The records underneath are to be repeated exactly, with the pictures left out.

→ Given records:
::::

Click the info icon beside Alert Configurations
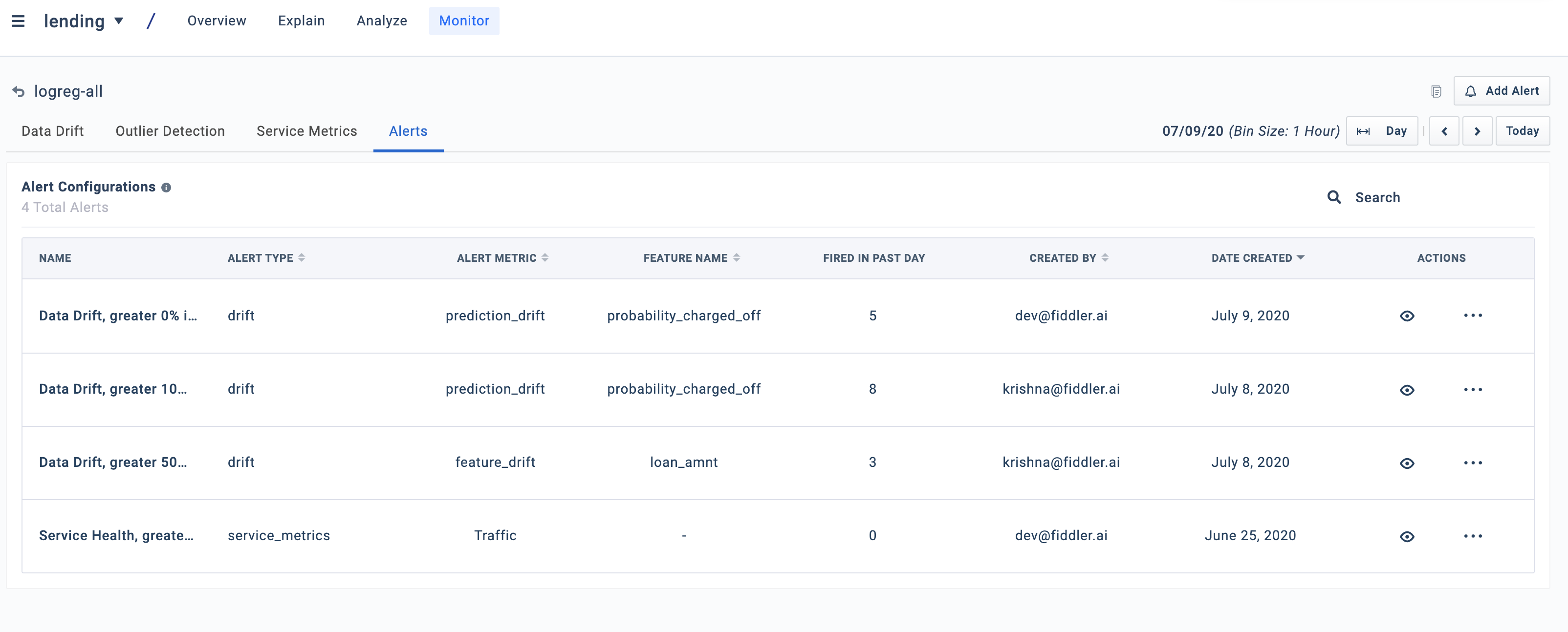Viewport: 1568px width, 632px height. [x=166, y=188]
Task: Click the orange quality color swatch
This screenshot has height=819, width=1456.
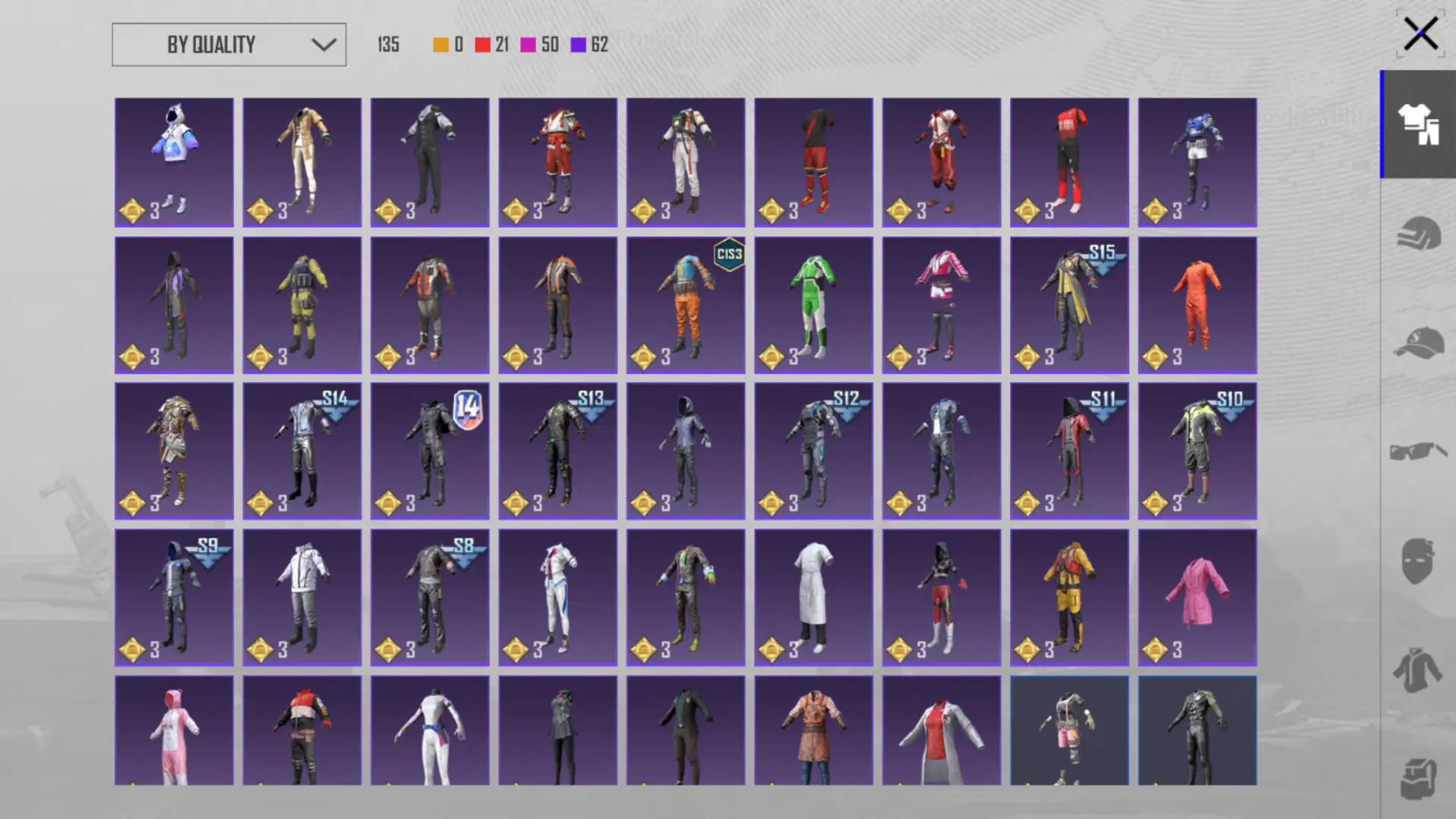Action: click(x=441, y=45)
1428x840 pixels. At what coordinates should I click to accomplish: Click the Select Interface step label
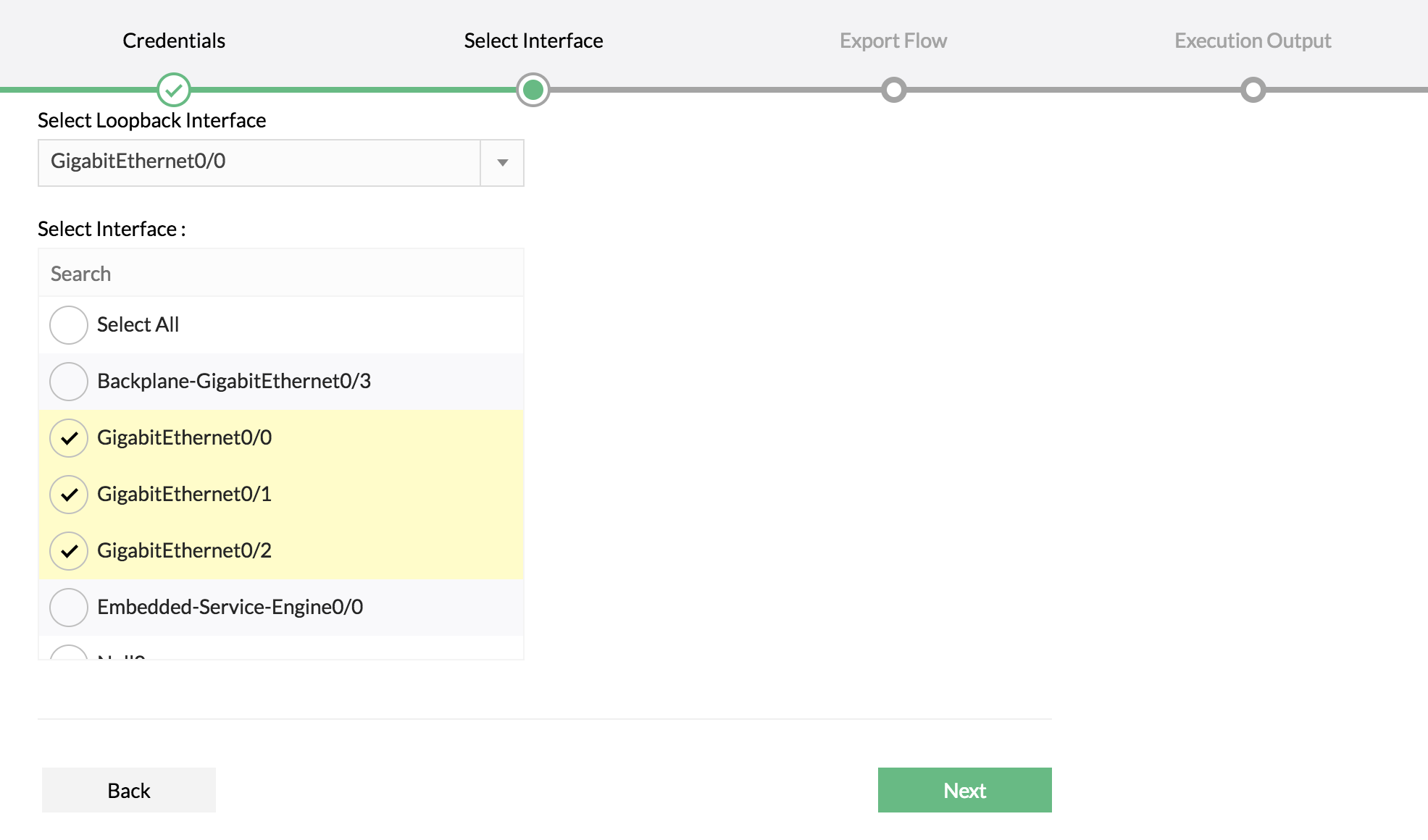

::::

→ Exercise solution:
Click the info icon beside Alert Configurations
Viewport: 1568px width, 632px height. [x=166, y=188]
Task: Click the orange quality color swatch
This screenshot has height=819, width=1456.
Action: click(x=441, y=45)
1428x840 pixels. At what coordinates should I click to accomplish: Click the Select Interface step label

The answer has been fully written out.